46 – Decisão 97/836/CE do Conselho, de 27 de Novembro de 1997, relativa à adesão da Comunidade Europeia ao Acordo da Comissão Económica para a Europa da Organização das Nações Unidas relativo à adopção de prescrições técnicas uniformes aplicáveis aos veículos de rodas, aos equipamentos e às peças susceptíveis de serem montados ou utilizados num veículo de rodas e às condições de reconhecimento recíproco das homologações emitidas em conformidade com essas prescrições («acordo de 1958 revisto») (JO L 346, p. 78). O anexo II desta decisão dispõe que, na data da sua adesão ao acordo revisto e no que refere aos equipamentos e peças de veículos com rodas, a Comunidade Europeia tenciona limitar essa adesão ao reconhecimento e aceitação de determinados regulamentos da UNECE, constantes de uma tabela, com a série de alterações indicada, em vigor à data da adesão. Da tabela consta o Regulamento ECE n.° 43, «Vidraças de segurança». Segundo Sündermann, B., loc. cit. (nota 5), pp. 51, 54, por força do artigo 300.°, n.° 7, CE, conjugado com o artigo 1.°, n.° 4 (para novos regulamentos) e com o artigo 1.°, n.° 7 (para os regulamentos existentes da revisão 2 do acordo de 1958), não é necessário nenhum acto normativo adicional para incorporar estes regulamentos e/ou alterações a regulamentos no direito interno dos Estados‑Membros. Logo, o acordo e o Regulamento ECE n.° 43 são vinculativos tanto para a Comunidade como para os seus Estados‑Membros.

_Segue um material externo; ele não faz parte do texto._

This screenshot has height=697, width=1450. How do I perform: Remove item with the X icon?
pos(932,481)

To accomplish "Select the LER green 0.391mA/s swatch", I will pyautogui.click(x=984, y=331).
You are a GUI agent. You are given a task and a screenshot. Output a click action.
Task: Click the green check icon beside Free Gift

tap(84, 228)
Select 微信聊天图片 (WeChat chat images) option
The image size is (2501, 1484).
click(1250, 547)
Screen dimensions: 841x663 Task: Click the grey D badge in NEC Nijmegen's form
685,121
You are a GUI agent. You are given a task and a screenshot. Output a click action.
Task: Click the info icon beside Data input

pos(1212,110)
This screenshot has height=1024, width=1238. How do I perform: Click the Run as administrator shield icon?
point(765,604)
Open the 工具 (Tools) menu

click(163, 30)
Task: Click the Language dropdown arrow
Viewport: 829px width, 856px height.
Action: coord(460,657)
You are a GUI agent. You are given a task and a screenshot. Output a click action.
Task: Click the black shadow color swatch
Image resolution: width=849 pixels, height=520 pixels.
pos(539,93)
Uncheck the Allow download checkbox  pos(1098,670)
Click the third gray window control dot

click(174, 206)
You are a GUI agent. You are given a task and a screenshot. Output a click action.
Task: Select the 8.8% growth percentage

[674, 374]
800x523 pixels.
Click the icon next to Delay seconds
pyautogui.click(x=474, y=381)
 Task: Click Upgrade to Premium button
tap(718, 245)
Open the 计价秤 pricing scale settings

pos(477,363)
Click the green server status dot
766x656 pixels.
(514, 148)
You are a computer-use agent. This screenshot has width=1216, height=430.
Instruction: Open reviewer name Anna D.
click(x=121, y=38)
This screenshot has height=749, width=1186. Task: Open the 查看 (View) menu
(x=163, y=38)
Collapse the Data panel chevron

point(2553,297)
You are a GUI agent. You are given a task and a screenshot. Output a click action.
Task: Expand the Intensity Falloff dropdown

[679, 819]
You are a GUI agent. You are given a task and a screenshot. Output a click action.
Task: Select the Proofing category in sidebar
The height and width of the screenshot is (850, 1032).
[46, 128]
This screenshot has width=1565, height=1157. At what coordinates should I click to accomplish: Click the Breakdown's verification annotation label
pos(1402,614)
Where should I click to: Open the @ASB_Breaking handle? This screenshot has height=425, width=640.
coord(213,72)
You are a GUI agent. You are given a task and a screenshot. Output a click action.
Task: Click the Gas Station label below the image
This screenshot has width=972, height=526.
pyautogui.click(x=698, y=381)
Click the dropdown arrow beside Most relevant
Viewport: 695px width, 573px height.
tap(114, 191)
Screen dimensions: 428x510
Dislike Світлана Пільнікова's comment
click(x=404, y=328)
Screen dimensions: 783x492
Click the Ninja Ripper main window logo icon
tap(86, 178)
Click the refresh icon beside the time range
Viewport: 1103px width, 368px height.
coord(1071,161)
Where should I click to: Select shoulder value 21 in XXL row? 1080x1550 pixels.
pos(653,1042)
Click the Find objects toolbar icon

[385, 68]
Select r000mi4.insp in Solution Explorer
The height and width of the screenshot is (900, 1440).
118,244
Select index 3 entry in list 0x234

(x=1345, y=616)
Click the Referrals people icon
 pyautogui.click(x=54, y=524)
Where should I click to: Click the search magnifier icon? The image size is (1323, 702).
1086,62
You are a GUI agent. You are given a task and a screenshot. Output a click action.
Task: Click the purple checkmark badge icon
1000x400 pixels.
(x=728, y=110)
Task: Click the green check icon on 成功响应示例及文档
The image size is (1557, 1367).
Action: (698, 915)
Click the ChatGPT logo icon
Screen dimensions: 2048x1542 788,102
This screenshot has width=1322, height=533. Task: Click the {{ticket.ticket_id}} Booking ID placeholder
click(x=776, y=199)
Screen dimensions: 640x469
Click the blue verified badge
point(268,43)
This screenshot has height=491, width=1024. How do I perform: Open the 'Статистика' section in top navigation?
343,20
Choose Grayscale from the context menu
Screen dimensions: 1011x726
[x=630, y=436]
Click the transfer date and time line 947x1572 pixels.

47 – A harmonização das normas técnicas para veículos a motor, sob a égide da Comissão Económica para a Europa da Organização das Nações Unidas (UNECE) e a nível comunitário, prossegue fundamentalmente três objectivos: a segurança rodoviária, a protecção do ambiente e a garantia do acesso ao mercado do comércio dos veículos a motor mediante a eliminação de restrições de cariz técnico a esse comércio. V. Sündermann, B., loc. cit. (nota 5), pp. 49, 50 e 55; Oppermann T., loc. cit. (nota 38), § 22, n.° 21, p. 470 e § 18, n.° 43, p. 388; Langner, «Technische Vorschriften und Normen», in Dauses (Editor), Handbuch des EU‑Wirtschaftsrechts, C. VI., n.os 1, 4, p. 118).